**Фрагмент текста**
Другой поразительный факт: массовое обращение негров США в ислам (количество обращенных исчисляется уже миллионами). Как известно, в этой стране у ислама нет никаких корней. Американских негров считали, и не без оснований, самыми истовыми или, во всяком случае, самыми эмоциональными христианами… Так было примерно до 60-х годов, когда на волне протестных движений ислам стал «переманивать» негров на свою сторону.
Есть ли необходимость уточнять, что вызов, брошенный исламом, в первую очередь относится к России? Достаточно взглянуть на карту: гигантская «дуга Дакар – Джакарта», угрожающе выгнувшаяся в северном направлении, плотнее всего упирается именно в Россию. Это с внешней стороны. Внутри же страны мы имеем уже сейчас значительное и быстро растущее численно мусульманское меньшинство. Подобные меньшинства, как я уже говорил, есть и в западноевропейских странах, но, во-первых, они там пока еще не столь многочисленны, а во-вторых, существует хотя бы теоретическая возможность того, что эти меньшинства когда-нибудь будут оттуда изгнаны – как это случилось в свое время с морисками (крещеными маврами) в Испании. Иначе в России: здесь мусульманские народы – такие же коренные, как и русский народ.
Леонтьев писал: двуглавый орел мирно осеняет крылами своими крест и полумесяц. Сердцем, однако, Леонтьев понимал: крест и полумесяц выше государственных крыльев.
Сегодня говорят: мусульманские автономии связаны с Россией цивилизационно. Конечно, цивилизационные связи весьма важны – так же, впрочем, как и государственные, – и все же: крест и полумесяц выше цивилизационных рамок.
При всем том мусульманские автономии, оказавшиеся посреди России, «обречены» оставаться с нею. И тут к месту вспомнить, что христианами и мусульманами в их многовековом совместном проживании (и не только в России, но также, например, на Ближнем Востоке) наработан огромный опыт взаимной терпимости, нуждающейся, как говорится, в творческом развитии. Вот только слово «терпимость» (слишком стершееся в наши дни, слишком много формального в себе заключающее) я хотел бы заменить чем-то другим. Скажем так: нужен духовный (в собственном смысле, то есть религиозный) modus vivendi, предполагающий как неизбежный момент соперничества, так и момент соратничества. О последнем хорошо сказал арабский философ и богослов X века Икхван ал-Сафа: в царстве духа, в отличие от царства кесаря, притязания на одну и ту же территорию делают союзниками, а не врагами.
Напомню, однако, что вопрос отношений с исламом на сегодня – гораздо больший, чем вопрос отношений с мусульманами, «внутренними» и «внешними».

**Над чем работать**
Ответьте на вопросы по фрагменту об исламе и России выше.
1. Примерно до каких лет американских негров считали самыми эмоциональными христианами?
2. Кого автор называет морисками?
3. Кем, по приведенным словам арабского мыслителя X века, притязания на одну и ту же территорию делают людей в царстве духа?

**Предоставленный материал**
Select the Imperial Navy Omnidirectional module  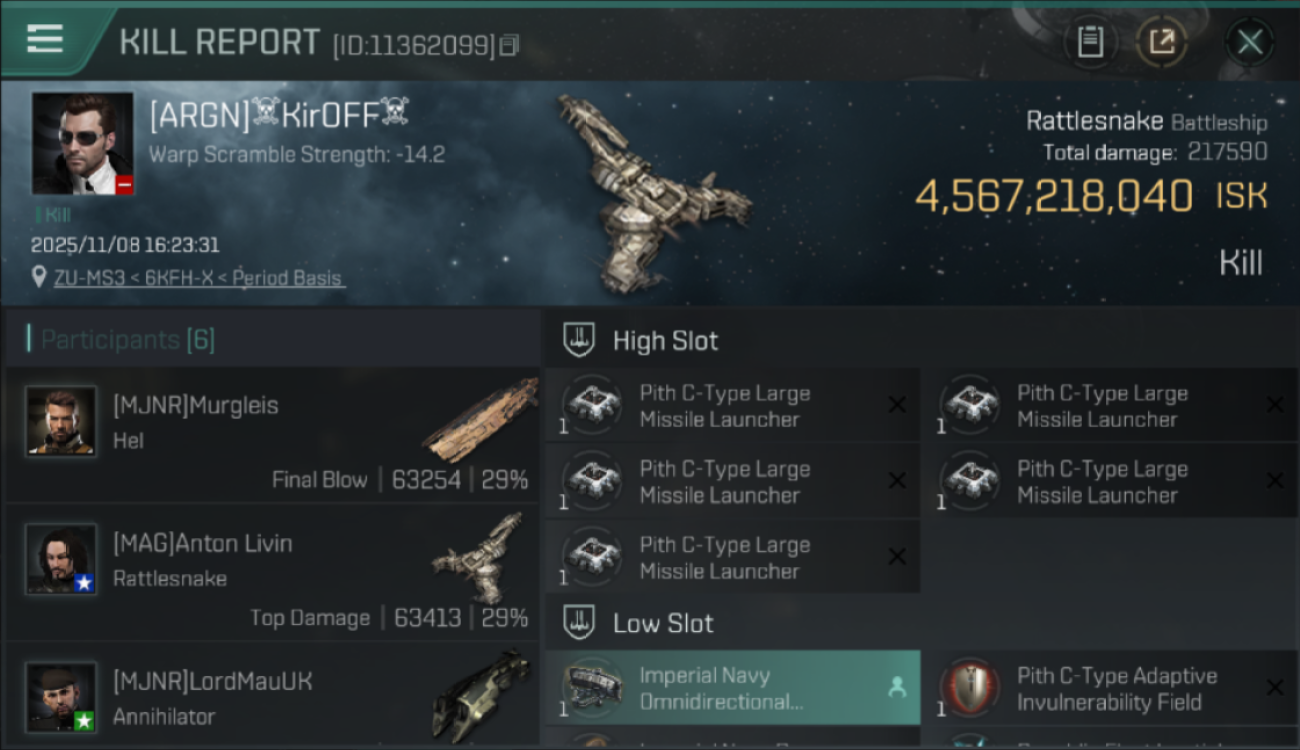732,688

**Решение задачи**
1. Примерно до 60-х годов.
2. Крещеных мавров, изгнанных в свое время из Испании.
3. Союзниками, а не врагами.